Émotions chez le vétérinaire

Comme d’habitude ma journée devait commencer par des castrations et stérilisations des chiens et chats de la ville.
Tout se passait à merveille quand j’aperçus ma voisine arriver, pleine de sang, dans la clinique.
Totalement déboussolée elle criait mon nom partout quand, enfin, elle me vit.
« Enfin, je te trouve! Ta chienne, Jipsie, elle est dans ma voiture! Il y a eu un accident de voiture dans la rue! Ça s’est passé tellement vite, je suis désolé!! »
Paniquée, je lui demande si elle est vivante et ,là, elle m’annonce que oui mais elle ne sait pas pour combien de temps.
Je préviens le chef vétérinaire et je cours dans la voiture chercher Jipsie.
Elle était bel et bien vivante mais son tibia ressortait de sa patte avant gauche, son poitrail était fortement ouvert et son arrière train était bien amoché.
J’arrive dans la salle d’opération où le chef vétérinaire m’y attendait déjà.

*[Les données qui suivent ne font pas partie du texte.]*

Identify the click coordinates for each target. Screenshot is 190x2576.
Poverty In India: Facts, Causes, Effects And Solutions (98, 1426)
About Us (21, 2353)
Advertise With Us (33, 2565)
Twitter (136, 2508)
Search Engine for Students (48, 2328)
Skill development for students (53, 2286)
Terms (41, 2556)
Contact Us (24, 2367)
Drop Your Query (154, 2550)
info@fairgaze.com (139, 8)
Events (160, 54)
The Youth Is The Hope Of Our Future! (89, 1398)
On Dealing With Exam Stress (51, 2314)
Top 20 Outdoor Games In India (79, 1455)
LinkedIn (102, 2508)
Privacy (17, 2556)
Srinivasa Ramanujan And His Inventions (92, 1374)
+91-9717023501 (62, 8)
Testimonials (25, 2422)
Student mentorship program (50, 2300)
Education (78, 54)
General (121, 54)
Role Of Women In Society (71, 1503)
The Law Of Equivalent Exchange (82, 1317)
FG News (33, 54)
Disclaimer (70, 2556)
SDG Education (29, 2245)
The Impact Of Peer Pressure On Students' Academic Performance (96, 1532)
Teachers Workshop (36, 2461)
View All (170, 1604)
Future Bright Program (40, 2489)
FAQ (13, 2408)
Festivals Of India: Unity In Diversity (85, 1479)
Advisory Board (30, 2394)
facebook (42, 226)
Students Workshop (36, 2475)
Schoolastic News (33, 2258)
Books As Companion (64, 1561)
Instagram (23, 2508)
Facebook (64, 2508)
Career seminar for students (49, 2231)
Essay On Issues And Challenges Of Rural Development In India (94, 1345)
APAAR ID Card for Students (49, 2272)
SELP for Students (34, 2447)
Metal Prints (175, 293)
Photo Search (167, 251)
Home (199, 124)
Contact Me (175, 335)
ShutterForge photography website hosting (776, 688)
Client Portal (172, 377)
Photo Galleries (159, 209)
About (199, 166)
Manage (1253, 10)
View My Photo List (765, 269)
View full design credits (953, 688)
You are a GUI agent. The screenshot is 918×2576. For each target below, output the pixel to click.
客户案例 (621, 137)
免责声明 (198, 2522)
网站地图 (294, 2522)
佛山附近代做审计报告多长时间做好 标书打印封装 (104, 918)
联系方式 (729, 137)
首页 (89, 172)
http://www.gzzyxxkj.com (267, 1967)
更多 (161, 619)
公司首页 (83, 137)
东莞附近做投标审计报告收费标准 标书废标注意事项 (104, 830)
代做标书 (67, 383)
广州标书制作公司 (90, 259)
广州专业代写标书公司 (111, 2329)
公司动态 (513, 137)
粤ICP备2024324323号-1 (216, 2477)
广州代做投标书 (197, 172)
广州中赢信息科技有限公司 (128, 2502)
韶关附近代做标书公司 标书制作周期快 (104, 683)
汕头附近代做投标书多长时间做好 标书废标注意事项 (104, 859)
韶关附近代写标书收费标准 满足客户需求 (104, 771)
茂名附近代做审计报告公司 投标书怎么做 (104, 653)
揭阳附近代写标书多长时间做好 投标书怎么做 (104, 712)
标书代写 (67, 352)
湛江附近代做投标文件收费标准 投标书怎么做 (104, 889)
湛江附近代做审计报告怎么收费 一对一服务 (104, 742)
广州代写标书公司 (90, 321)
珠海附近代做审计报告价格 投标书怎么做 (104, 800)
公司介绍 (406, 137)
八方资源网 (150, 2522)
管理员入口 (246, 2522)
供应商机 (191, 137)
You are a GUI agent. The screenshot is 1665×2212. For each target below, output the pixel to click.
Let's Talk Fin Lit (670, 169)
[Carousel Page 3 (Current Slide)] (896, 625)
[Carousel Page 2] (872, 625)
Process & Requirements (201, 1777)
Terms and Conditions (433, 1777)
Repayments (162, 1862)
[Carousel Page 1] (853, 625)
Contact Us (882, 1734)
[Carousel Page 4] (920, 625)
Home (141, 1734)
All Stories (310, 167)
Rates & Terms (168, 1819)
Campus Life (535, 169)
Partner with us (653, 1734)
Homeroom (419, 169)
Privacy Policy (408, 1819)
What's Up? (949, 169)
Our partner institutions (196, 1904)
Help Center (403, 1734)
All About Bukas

Quand il vu l’état de ma chienne et après une courte auscultation, il m’annonça qu’il était préférable de la piquer.

 

Sa patte avant guérirait avec difficulté, son arrière train ne pourrait plus fonctionner normalement et un os de son poitrail avait commencé a perforé un de ses poumons. Les larmes au bord des yeux et une boule au ventre je pris ma décision, je devais piquer ma chienne, je devais piquer mon amie. J’étais en train de préparer la seringue quand le chef vétérinaire me dit qu’elle était pleine!! Comment je n’avais pas vu que ma chienne avait des bébés dans le ventre? J’étais tellement sur bouqué ses derniers temps que je n’avais même pas pris le temps d’observer ma chienne. Le chef m’annonça qu’elle contractait une maladie bénigne qui faisait que sa grossesse n’avait pas pu se développer aussi bien que chez une autre chienne. Les chiots devaient naître dans quelques jours. On devait lui faire une césarienne très rapidement si on ne voulait pas perdre Jipsie et les chiots. Jipsie souffrait énormément malgré les calmants que je lui avait administré, il fallait absolument se dépêcher. Au final, six chiots, six beaux chiots mais seulement un survécu. On pu la piquer et j’ai pu rester à ses côtés jusqu’à temps qu’elle parte pour lui dire au revoir. Maintenant je sais, au fond de moi, que si elle s’est battu contre la souffrance et la mort s’était pour me laisser un bout d’elle: une de ses progénitures.
J’ai peut être passée une dure journée mais je suis heureuse et fière de ma Jipsie et surtout contente d’avoir Jopsie, son fils, à mes côtés.